8-K 1 v097775_8k.htm
UNITED STATES
SECURITIES AND EXCHANGE COMMISSION
Washington, DC 20549

FORM 8-K

CURRENT REPORT
Pursuant to Section 13 OR 15(d) of the Securities and Exchange Act of 1934

Date of Report (Date of earliest reported): December 17, 2007

(Exact name of registrant as specified in charter)

California
000-27465
95-4691878
(State or Other Jurisdiction of Incorporation or Organization)
(Commission File Number)
(IRS Employer Identification No.)
 
911 Ranch Road 620 N, Suite 204
Austin, TX 78734
(Address of principal executive offices) (Zip Code)

Registrant's telephone number, including area code: (512) 266 - 2000

Copies to:
Darrin M. Ocasio, Esq.
Sichenzia Ross Friedman Ference LLP
1065 Avenue of the Americas
New York, New York 10018
Phone: (212) 930-9700
Fax: (212) 930-9725

Check the appropriate box below if the Form 8-K filing is intended to simultaneously satisfy the filing obligation of the registrant under any of the following provisions (see General Instruction A.2. below):

o Written communications pursuant to Rule 425 under the Securities Act (17 CFR 230.425)

o Soliciting material pursuant to Rule 14a-12 under the Exchange Act (17 CFR 240.14a-12)

o Pre-commencement communications pursuant to Rule 14d-2(b) under the Exchange Act (17 CFR 240.14d-2(b))

o Pre-commencement communications pursuant to Rule 13e-4(c) under the Exchange Act (17 CFR 240.13e-4(c))


 
Item 3.02. Unregistered Sales of Equity Securities

Between December 17, 2007 and December 18, 2007, Innovative Software Technologies, Inc. (the “Company”) issued an aggregate of 3,581,314 shares of common stock in exchange for the conversion of convertible promissory notes and accrued interest therein in the aggregate amount of approximately $179,066, based on a conversion price of $0.05 per share.
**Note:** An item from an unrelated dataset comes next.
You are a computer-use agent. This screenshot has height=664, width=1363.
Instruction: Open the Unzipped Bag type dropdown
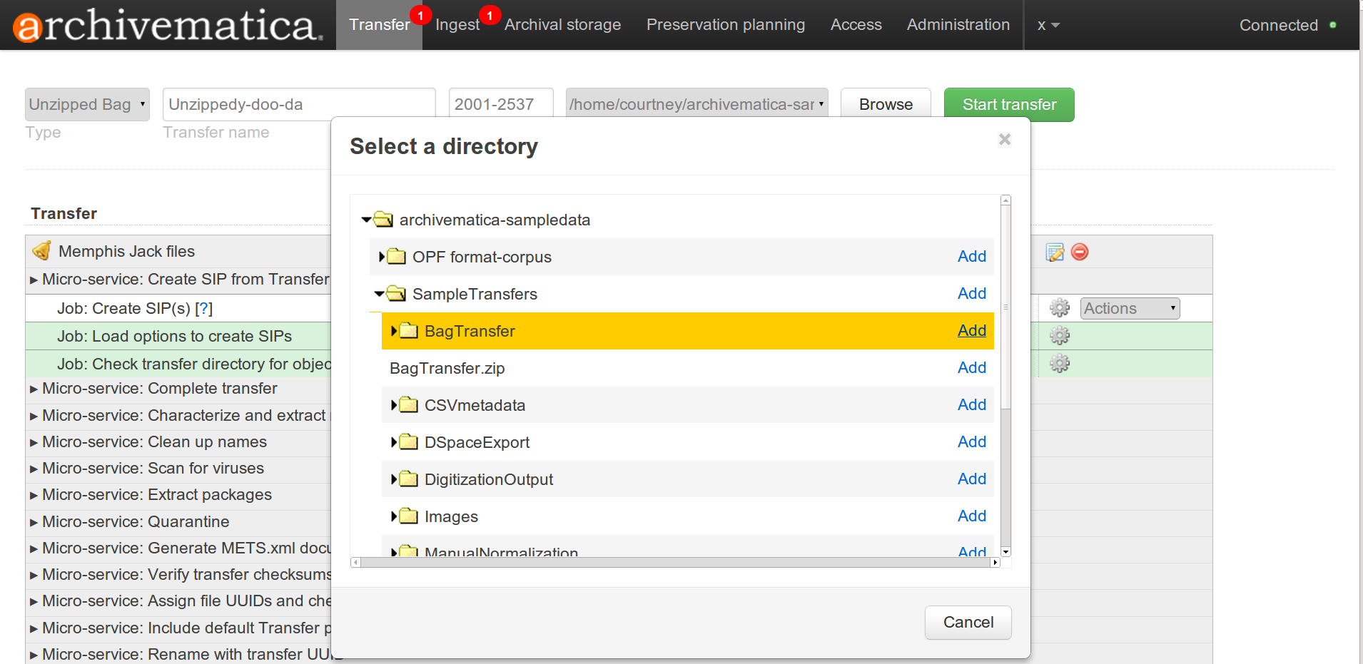pos(87,105)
This transaction was exempt from registration pursuant to Section 4(2) of the Securities Act of 1933.
 
SIGNATURES

Pursuant to the requirements of the Securities Exchange Act of 1934, the registrant has duly caused this report to be signed on its behalf by the undersigned hereunto duly authorized.
 
     
  INNOVATIVE SOFTWARE TECHNOLOGIES, INC.